Serial in Arduino is now interrupt based.
This is why.

[frank26080115]

Does MultiWii plan on simply switching to using Serial.write to easily integrate with Arduino 1.0?

[timecop]

The sensible solution would be moving off Serial class alltogether especially with the conflicts it caused in spektrum input as well. Just import needed bits and modify. I don't think using new serial as-is will work, the buffering and stuff would need to be changed for serialize8/16 and OSD output.

[Alexinparis]

Hi,
I did some changes and uploaded a new dev snapshot compatible with arduino 1.0.
http://code.google.com/p/multiwii/downloads/list

There is however something I need to understand:
With this version of Arduino, the quality of my RC signal is worse (some minor variation).
I think is has something to do with an interrupt in the loop, which is handle differently (maybe the New Serial TX which is now interrupt driven)

[timecop]

Yes, they have more interrupts running in background now. It can only get worse.

[mgros]

Alex, with your new version activating SERVO TILT we have a compilation error.

[mbrak]

Hi

the Error in the Output section when compiling with the servo tilt option should be fixed with the following change:

line 352:

Code: Select all

 if ((rcOptions1 & activate1[BOXCAMSTAB]) || (rcOptions2 & activate2[BOXCAMSTAB])) {

rcOption was not declared. but you declared rcOptions1 and rcOption2

@alex please confirm that

[Alexinparis]

Hi

the Error in the Output section when compiling with the servo tilt option should be fixed with the following change:

line 352:

Code: Select all

 if ((rcOptions1 & activate1[BOXCAMSTAB]) || (rcOptions2 & activate2[BOXCAMSTAB])) {

rcOption was not declared. but you declared rcOptions1 and rcOption2

@alex please confirm that

Yes, there are still rcOption typo errors.
I didn't check servo tilt option with the 2 new AUX possibilities.

[Alexinparis]

The sensible solution would be moving off Serial class alltogether especially with the conflicts it caused in spektrum input as well. Just import needed bits and modify. I don't think using new serial as-is will work, the buffering and stuff would need to be changed for serialize8/16 and OSD output.

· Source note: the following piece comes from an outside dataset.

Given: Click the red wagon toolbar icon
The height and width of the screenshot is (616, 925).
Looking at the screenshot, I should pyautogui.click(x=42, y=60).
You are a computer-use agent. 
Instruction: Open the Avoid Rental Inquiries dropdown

This is exactly what I've just done (new upload in the trunk repository).
I won't rely anymore on Arduino Serial functions which are too much high level and not optimized.

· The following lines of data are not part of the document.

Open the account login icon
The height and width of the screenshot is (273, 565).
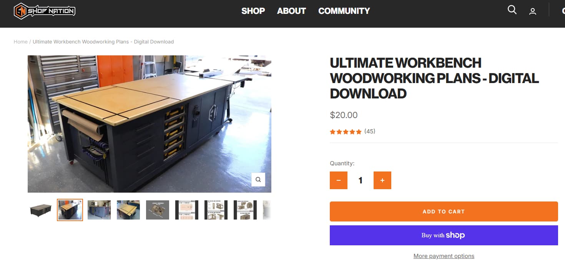pos(532,12)
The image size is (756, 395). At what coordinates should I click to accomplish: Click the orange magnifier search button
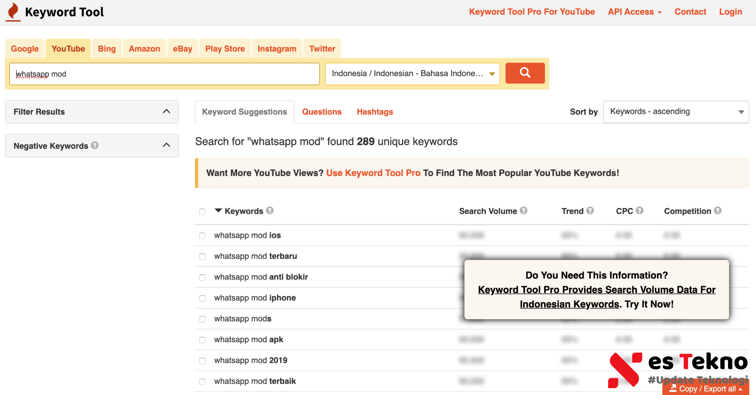coord(525,73)
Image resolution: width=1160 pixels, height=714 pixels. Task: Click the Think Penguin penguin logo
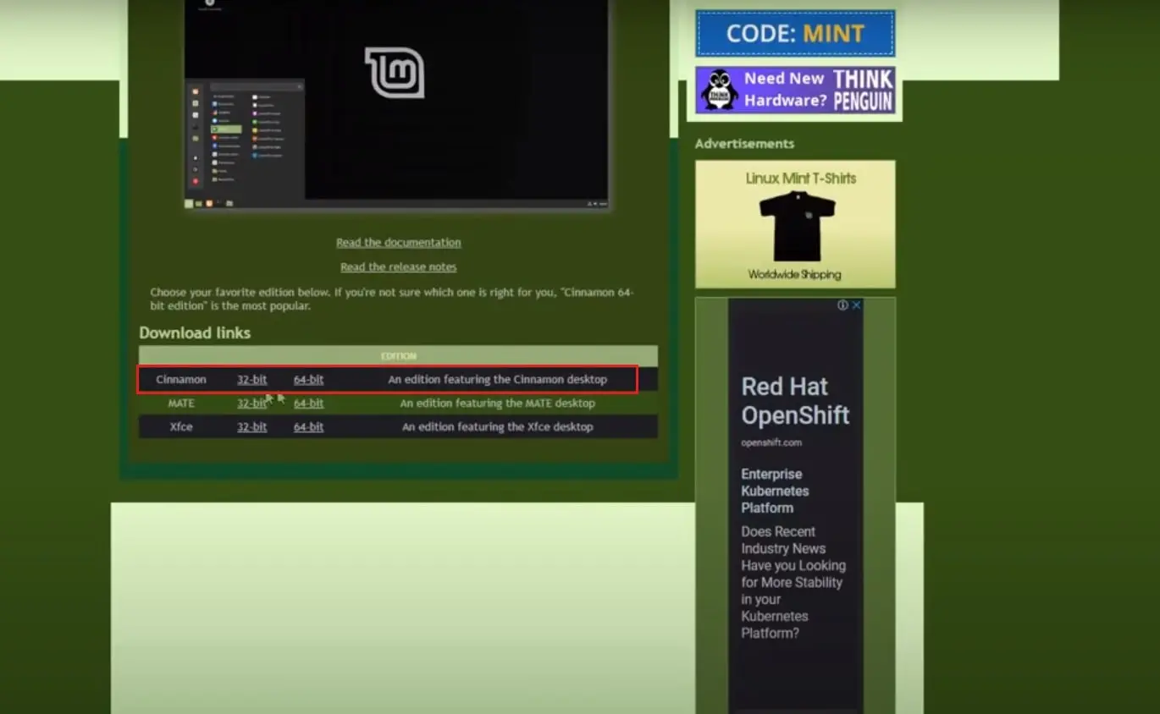pyautogui.click(x=719, y=90)
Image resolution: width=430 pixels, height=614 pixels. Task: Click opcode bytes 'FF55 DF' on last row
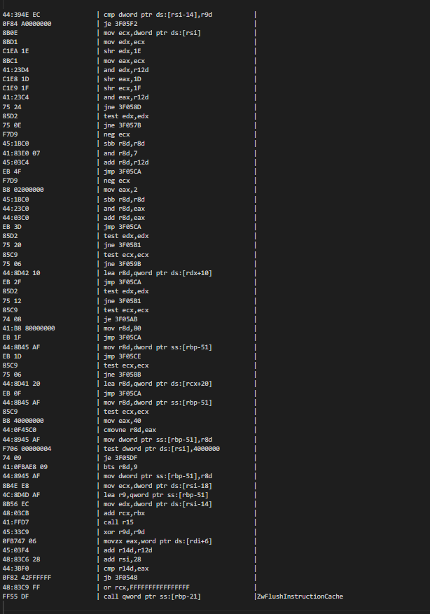(x=15, y=596)
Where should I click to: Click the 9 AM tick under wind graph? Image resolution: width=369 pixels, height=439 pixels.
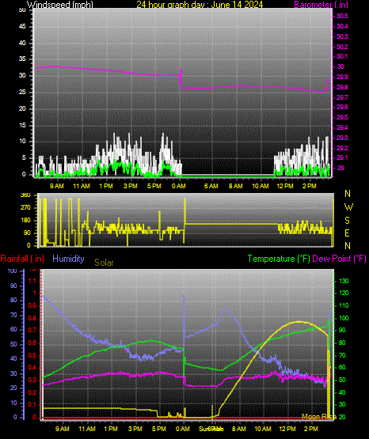57,186
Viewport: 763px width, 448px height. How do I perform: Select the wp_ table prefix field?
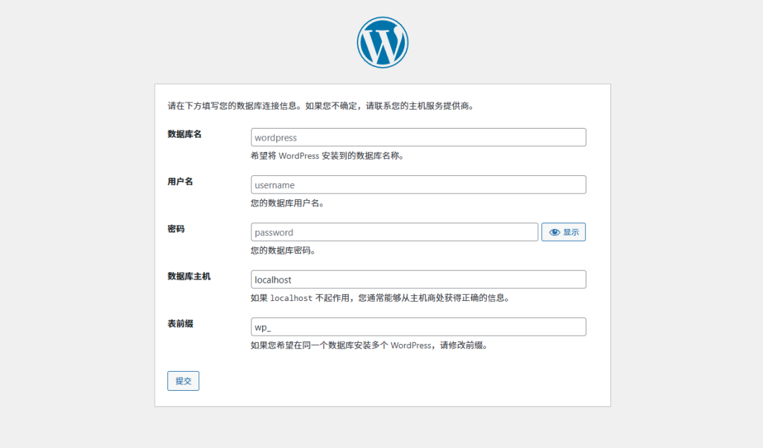(x=418, y=326)
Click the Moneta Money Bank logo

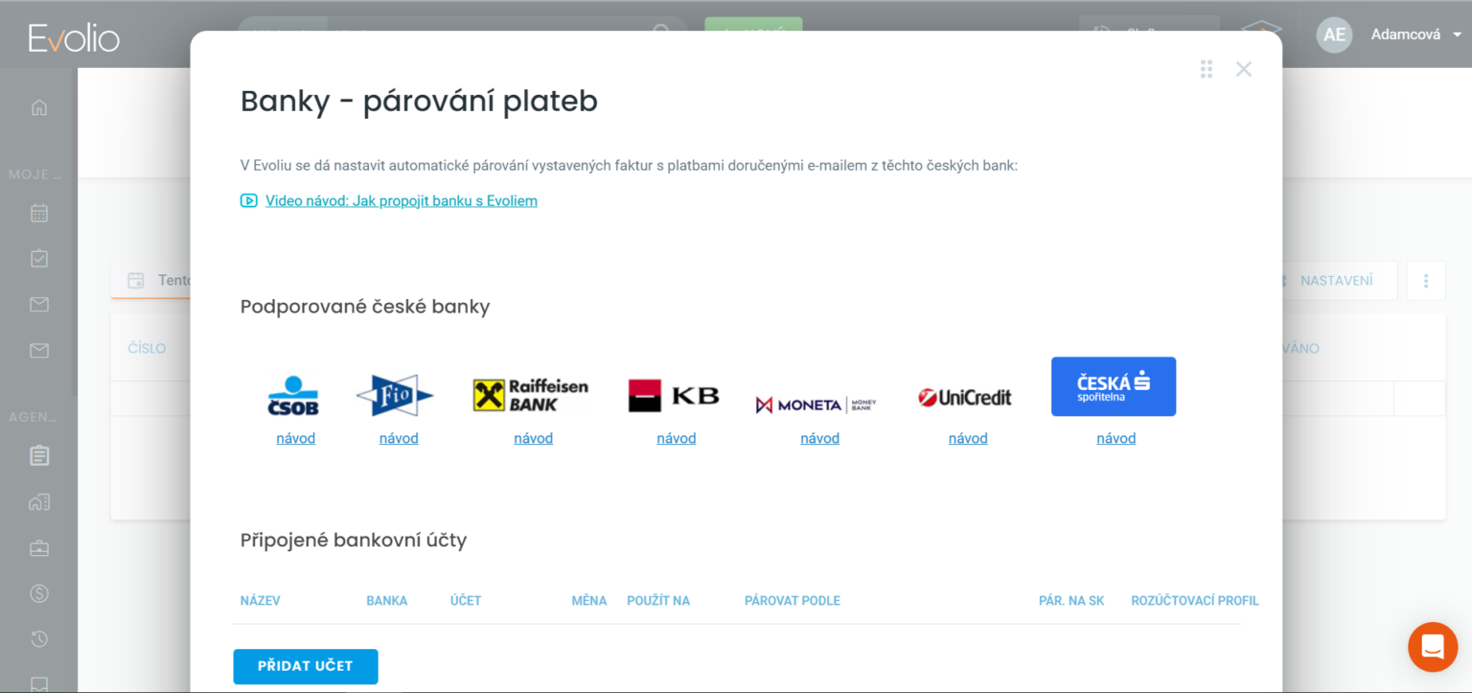pos(816,404)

Like I2C, there are now dedicated Serial functions in multiwii code.
The code compile fine with Arduino 1.0 and is jitter free on RC channels like before.

[Hamburger]

Alex,
the new Serial code does induce jitter/glitches/instability on motor output (or originally on sensor reads?) when sending serial data for telemetry. See my other thread for more info, please. We diagnosed it down to the new Serial code pretty sure now. But I cannot fix it any further now.
Cheers, Hamburger

[PatrikE]

My ATAVRSBIN1 produces 1000 I2C errors/sec...?
It works with 1.9 before all i2c_stop(); was introduced.

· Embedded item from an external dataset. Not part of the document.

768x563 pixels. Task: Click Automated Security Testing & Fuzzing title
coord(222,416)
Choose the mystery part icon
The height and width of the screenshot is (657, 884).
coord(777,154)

Iw'e teasted all combinatinons with internal pullups and I2C speed.
It's conected via an LLC without Diod on D12 .

It was flying almost perfect on 1.9 before!

Whats happend.?
/Patrik

[Danal]

Sorry guys, i've been totally offline with some family issues. I'm back.


As of the introduction of the Spektrum code, which is interrupt based, the Multiwii sketch contains a copy of the Arduino-0022 serial library in the serial tab. This was required because Arduino core has ABSOLUTELY no way to override or share an interrupt. Therefore, we copied the entire core library and added #ifdefs to suppress the core interrupt handlers when certain things are defined in Multiwii.

This means that, when a new Arduino release ships, the core serial library must be re-copied into the Multiwii serial tab and the #ifdefs put in place again. To make this as easy as possible, my rule is to NEVER change the library code at all. Not even one line or one character. Just add the #ifdefs to fully remove entire blocks of code when appropriate.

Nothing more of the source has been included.